INFORMATION section start

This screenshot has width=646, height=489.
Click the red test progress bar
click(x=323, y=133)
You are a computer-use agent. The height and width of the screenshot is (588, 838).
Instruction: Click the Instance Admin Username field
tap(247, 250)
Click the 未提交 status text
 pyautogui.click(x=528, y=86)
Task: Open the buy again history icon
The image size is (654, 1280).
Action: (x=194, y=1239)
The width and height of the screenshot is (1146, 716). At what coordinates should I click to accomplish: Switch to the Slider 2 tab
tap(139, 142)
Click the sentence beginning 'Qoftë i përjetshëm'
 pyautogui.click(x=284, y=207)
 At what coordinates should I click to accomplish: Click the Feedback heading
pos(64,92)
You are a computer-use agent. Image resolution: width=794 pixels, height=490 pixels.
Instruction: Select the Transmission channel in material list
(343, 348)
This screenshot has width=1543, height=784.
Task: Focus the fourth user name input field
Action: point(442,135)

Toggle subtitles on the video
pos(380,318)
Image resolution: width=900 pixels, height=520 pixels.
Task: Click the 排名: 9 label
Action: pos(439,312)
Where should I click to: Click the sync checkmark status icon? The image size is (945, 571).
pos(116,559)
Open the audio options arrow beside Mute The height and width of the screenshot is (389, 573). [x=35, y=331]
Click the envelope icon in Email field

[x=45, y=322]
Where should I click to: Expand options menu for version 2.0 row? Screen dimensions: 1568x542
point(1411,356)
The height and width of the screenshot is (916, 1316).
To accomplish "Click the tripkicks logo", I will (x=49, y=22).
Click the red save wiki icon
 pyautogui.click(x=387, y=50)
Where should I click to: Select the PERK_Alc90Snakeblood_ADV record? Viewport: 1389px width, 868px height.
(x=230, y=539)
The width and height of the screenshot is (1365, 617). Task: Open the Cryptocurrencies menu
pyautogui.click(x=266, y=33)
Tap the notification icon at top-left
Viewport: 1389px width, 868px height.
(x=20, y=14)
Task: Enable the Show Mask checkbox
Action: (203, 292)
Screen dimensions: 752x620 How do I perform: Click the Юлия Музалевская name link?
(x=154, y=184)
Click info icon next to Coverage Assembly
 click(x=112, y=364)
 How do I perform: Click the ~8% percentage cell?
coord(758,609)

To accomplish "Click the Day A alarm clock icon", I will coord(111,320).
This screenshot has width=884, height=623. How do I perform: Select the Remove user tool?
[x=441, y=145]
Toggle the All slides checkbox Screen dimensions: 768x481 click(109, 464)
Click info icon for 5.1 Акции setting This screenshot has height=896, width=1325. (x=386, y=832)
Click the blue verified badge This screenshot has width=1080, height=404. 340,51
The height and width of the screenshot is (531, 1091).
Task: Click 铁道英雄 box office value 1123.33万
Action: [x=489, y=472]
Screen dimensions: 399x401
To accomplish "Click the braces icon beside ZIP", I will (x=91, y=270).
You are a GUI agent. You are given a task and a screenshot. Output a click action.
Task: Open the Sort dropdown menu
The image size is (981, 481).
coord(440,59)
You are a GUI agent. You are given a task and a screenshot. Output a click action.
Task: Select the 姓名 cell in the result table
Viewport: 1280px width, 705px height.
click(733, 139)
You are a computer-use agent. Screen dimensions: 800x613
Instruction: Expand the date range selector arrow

INFORMATION section end

INSTRUCTIONS TO FOLLOW:
Where the string "will" turns up in a line of the data above, copy that whole line.

OUTPUT FOR THIS TASK:
To accomplish "Click the tripkicks logo", I will (x=49, y=22).
To accomplish "Click the Day A alarm clock icon", I will coord(111,320).
To accomplish "Click the braces icon beside ZIP", I will (x=91, y=270).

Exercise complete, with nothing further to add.